11/01/2012 08:26 am ET Updated Jan 01, 2013

An Idiot Abroad As Well: My Travel Diaries

I've often written about sports, politics, jobs and career, but rarely about the things I like to do or the things that make me happy in life. I am a self-professed foodie; I enjoy cooking and trying out new cuisines, but only occasionally have I written about the good food I've eaten and tried around the world. I love to travel, but rarely have my travel experiences made it into my blogs. I guess it's never too late to change, and so here goes...
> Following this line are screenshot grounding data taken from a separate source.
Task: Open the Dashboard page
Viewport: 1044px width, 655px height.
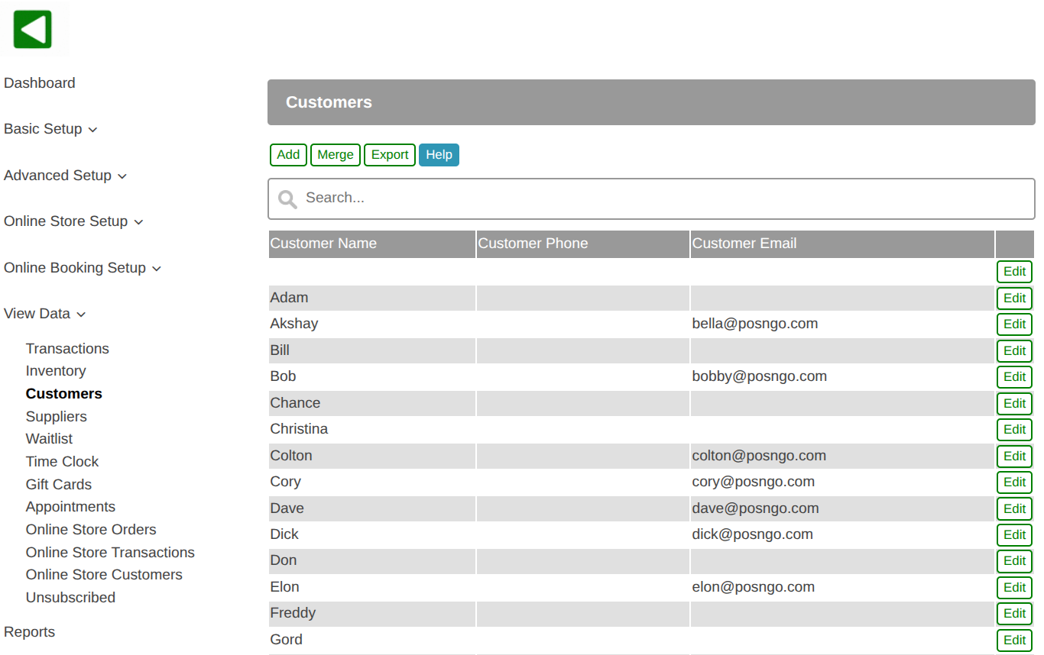Action: pos(40,83)
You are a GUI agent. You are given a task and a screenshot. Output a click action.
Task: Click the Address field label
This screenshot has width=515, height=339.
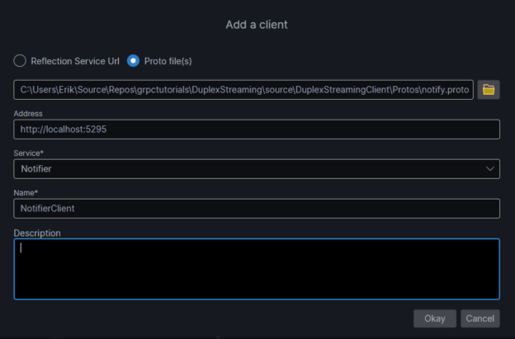tap(29, 113)
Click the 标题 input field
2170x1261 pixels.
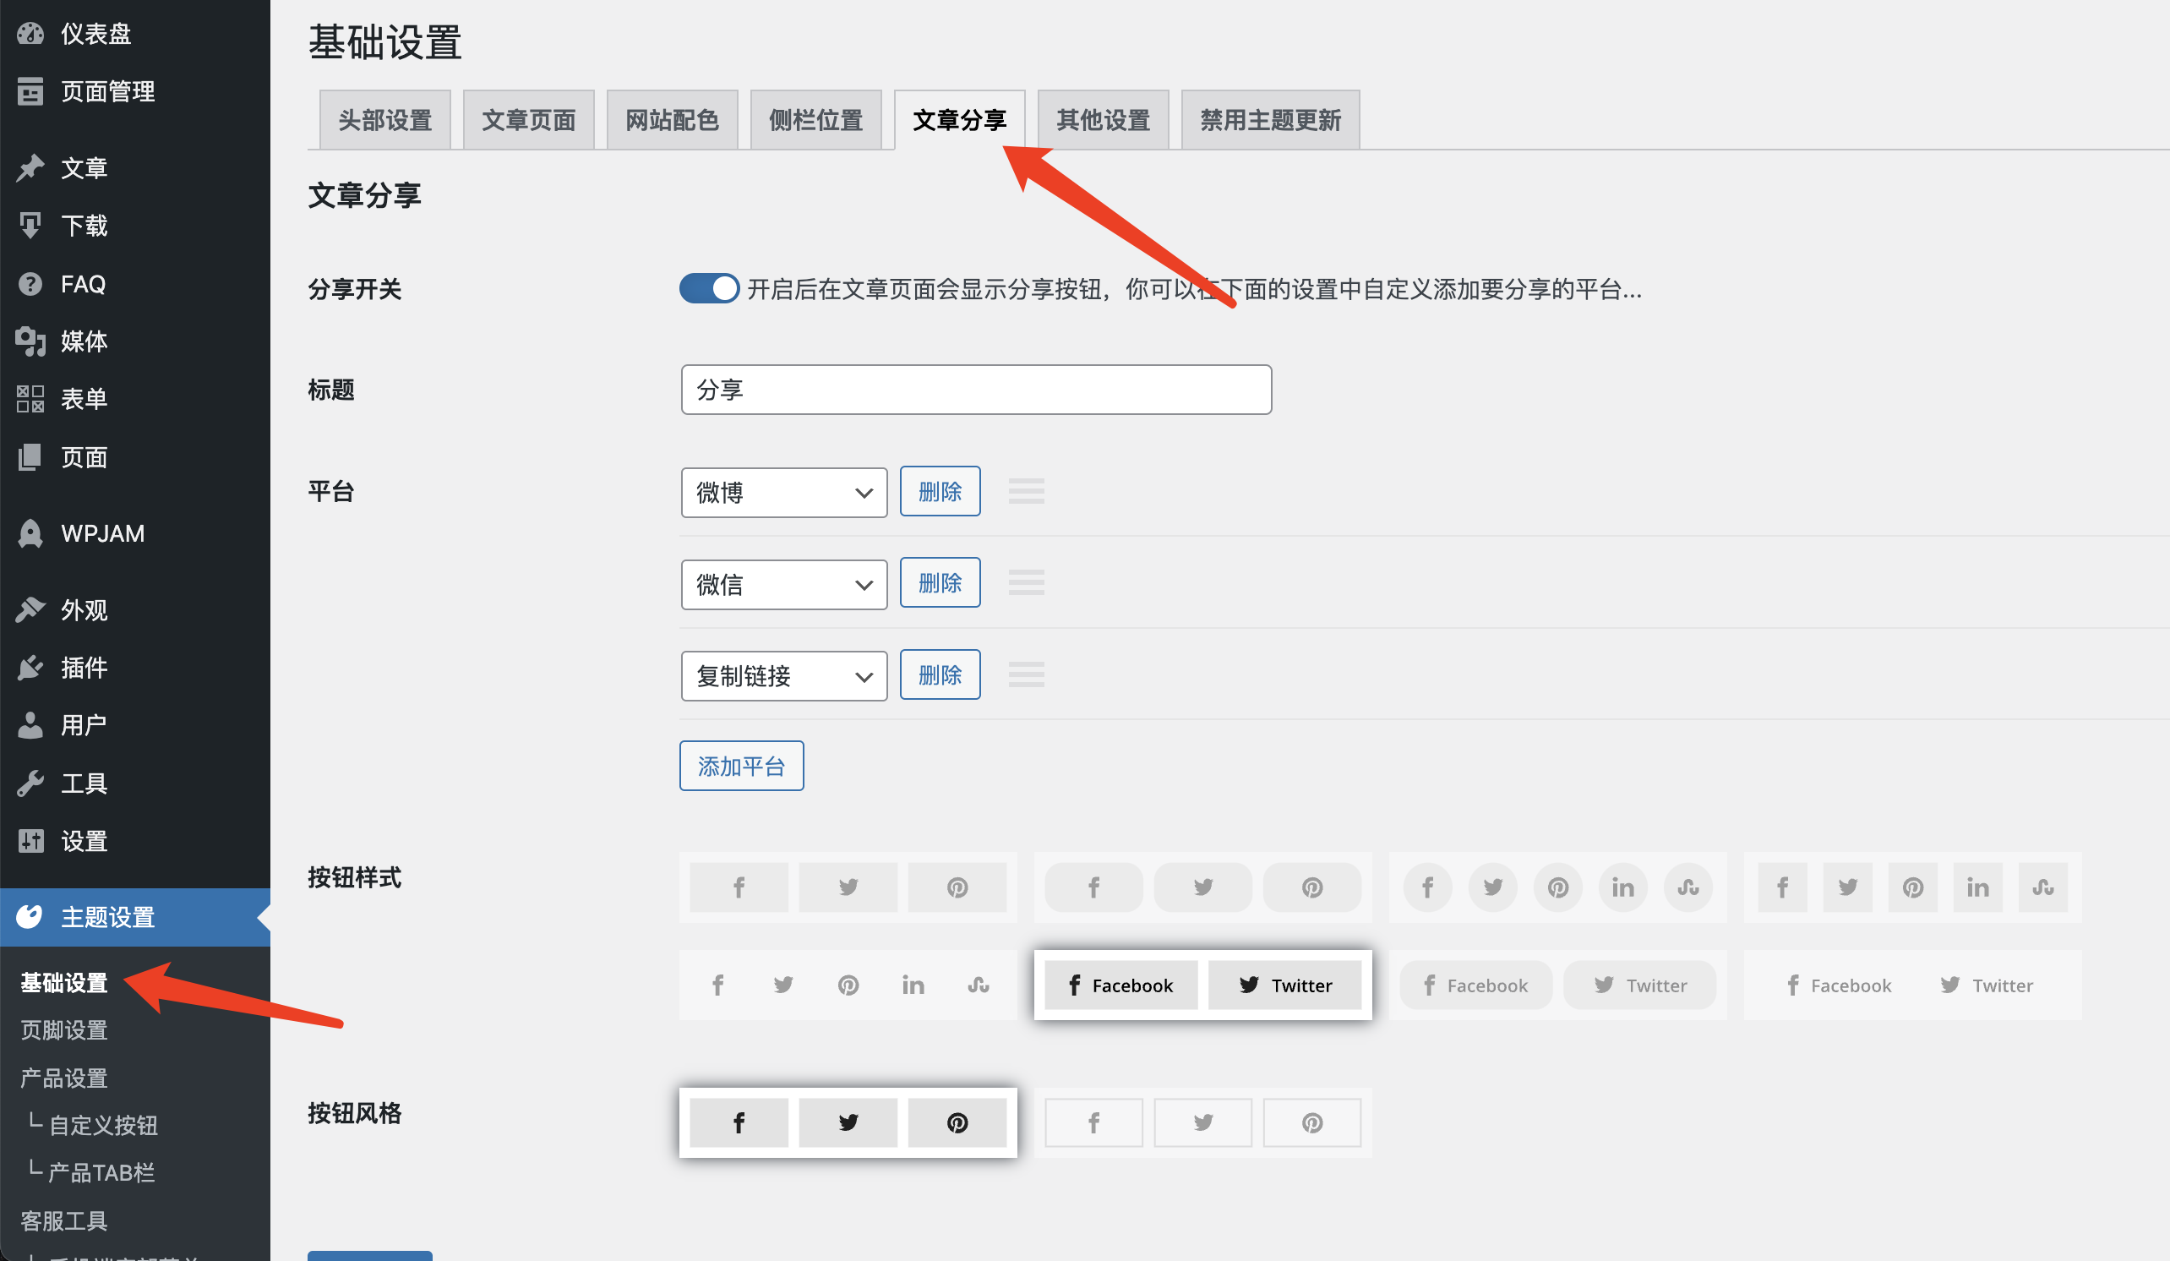point(977,390)
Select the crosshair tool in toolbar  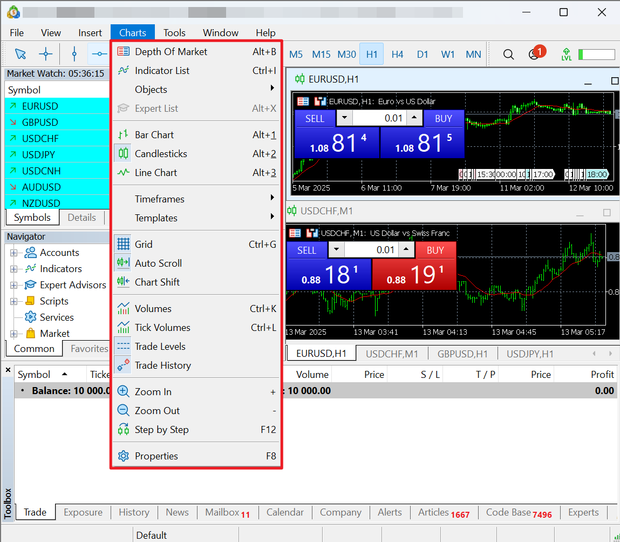[x=46, y=54]
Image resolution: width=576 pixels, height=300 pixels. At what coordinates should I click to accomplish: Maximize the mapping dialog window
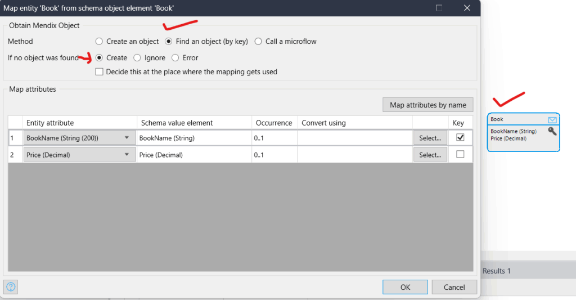point(439,8)
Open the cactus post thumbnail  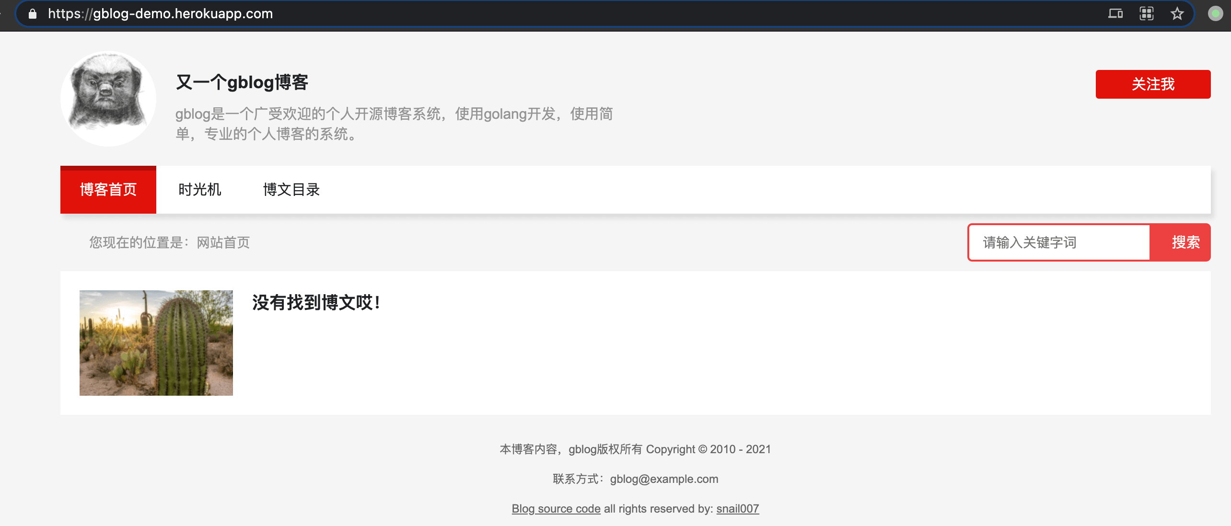click(156, 343)
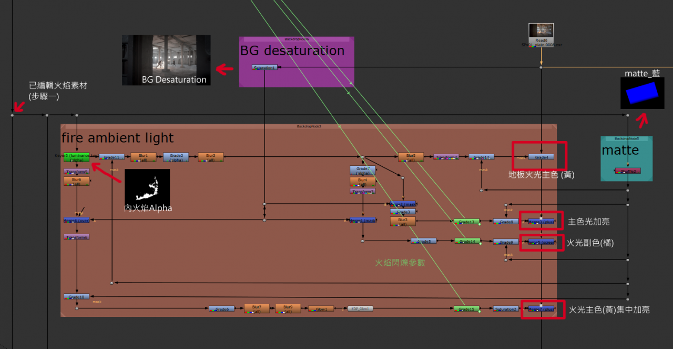Click the BackdropNode3 fire ambient light title bar
Image resolution: width=673 pixels, height=349 pixels.
[309, 127]
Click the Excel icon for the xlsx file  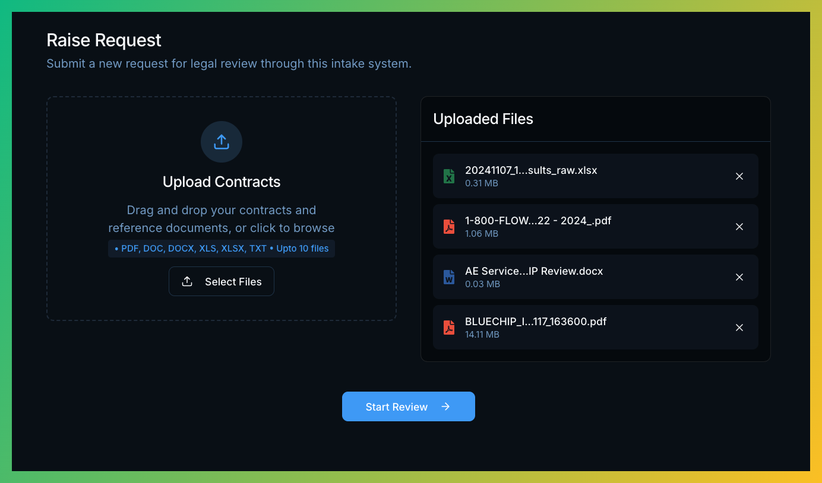[449, 176]
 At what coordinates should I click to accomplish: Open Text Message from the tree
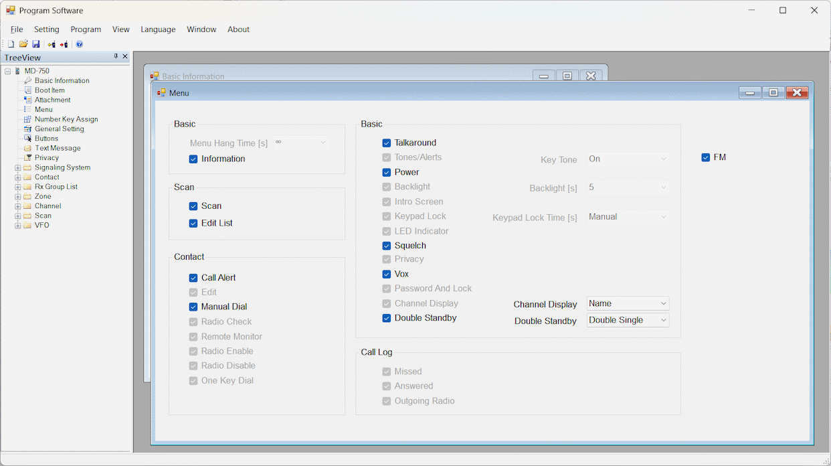click(x=58, y=149)
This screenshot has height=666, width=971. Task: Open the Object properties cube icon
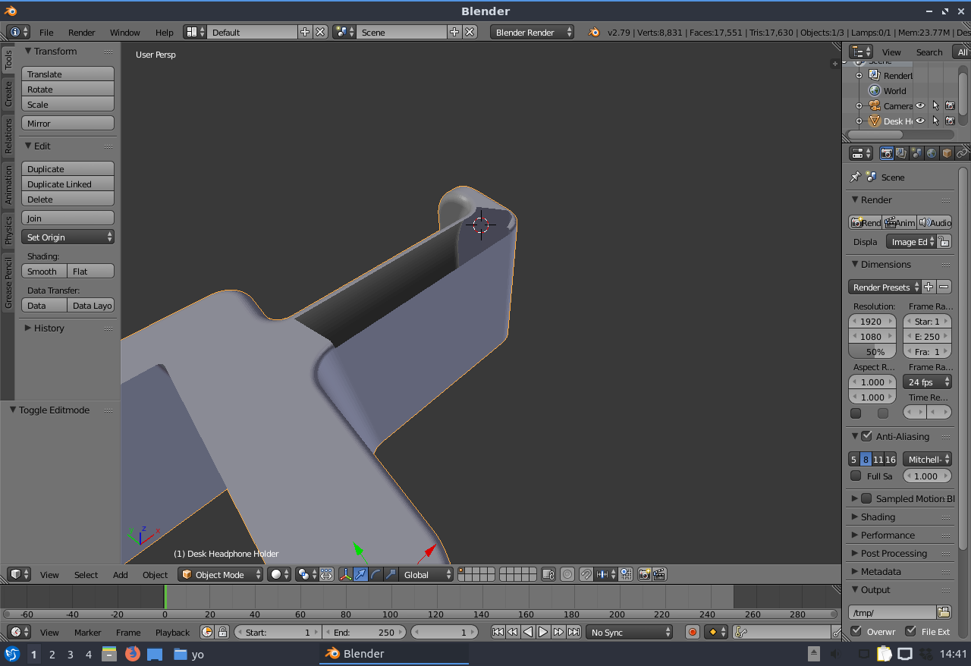click(947, 153)
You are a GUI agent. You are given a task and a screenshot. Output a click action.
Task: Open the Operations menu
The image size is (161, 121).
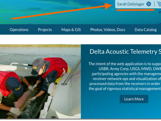[x=19, y=30]
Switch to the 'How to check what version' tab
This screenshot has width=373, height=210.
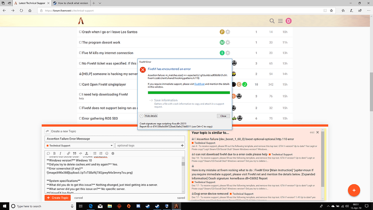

Since I have moved to Asia, I have had the opportunity and been lucky enough to carry on a trend of expanding my horizons and broadening my mindset, visiting different parts of the world. Since I moved to Singapore three months ago, my travels have taken me to Malaysia, Thailand and the Philippines. Not only have these travels given me an education, but they've also made me realize that Karl Pilkington wasn't the only Idiot Abroad. If I had only paid heed to my grand dad's advice and listened more than I spoke, I wouldn't have had the "enjoyable" experiences that I did... And I guess you wouldn't be getting a laugh out of this blog either!

On one of my weekend sojourns recently, I found myself in the vibrant, hot and naughty (yes, I said naughty) city of Bangkok. It was a whistle-stop trip, spanning all of a weekend, giving me just enough time to explore the sights and sounds of this very diverse and contrasting city. On one end of the spectrum you have the temples and religious shrines dedicated to the Holy Buddha that dot the landscape of Bangkok and at the other end you have the night life and "extracurricular activities" that are a hallmark of areas like the (in)famous Pat Pong.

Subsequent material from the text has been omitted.